Article 3. Representations and Warranties of the Transfer Agent.
The Transfer Agent represents and warrants to the Fund that:
3.01 It is a stock life insurance company duly organized and existing and in
good standing under the laws of the State of Texas.
3.02 It is duly qualified to carry on its business in the State of Texas.
3.03 It is empowered under applicable laws and by its charter and bylaws to
enter into and perform this Agreement.
3.04 All requisite corporate proceedings have been taken to authorize it to
enter into and perform this Agreement.
3.05 It has and will continue to have during the term of this Agreement access
to the necessary facilities, equipment and personnel to perform its duties
and obligations hereunder.
Article 4. Representations and Warranties of the Fund.

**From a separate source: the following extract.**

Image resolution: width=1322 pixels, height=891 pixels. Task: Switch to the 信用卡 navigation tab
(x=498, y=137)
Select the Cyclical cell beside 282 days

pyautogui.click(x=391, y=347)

4.01 It is duly organized and existing and in good standing under the laws of
the State of Maryland.
4.02 It is empowered under applicable laws and regulations any by its charter
and bylaws to enter into and perform this Agreement.
4.03 All requisite corporate proceedings have been taken to authorize it to
enter into and perform this Agreement.
4.04 It is an open-end diversified management investment company registered
under the Investment Company Act of 1940.
4.05 A registration statement under the Securities Act of 1933 is currently
effective and will remain effective, and appropriate state securities laws
filing have been made and will continue to be made, with respect to all
shares of the Fund being offered for sale.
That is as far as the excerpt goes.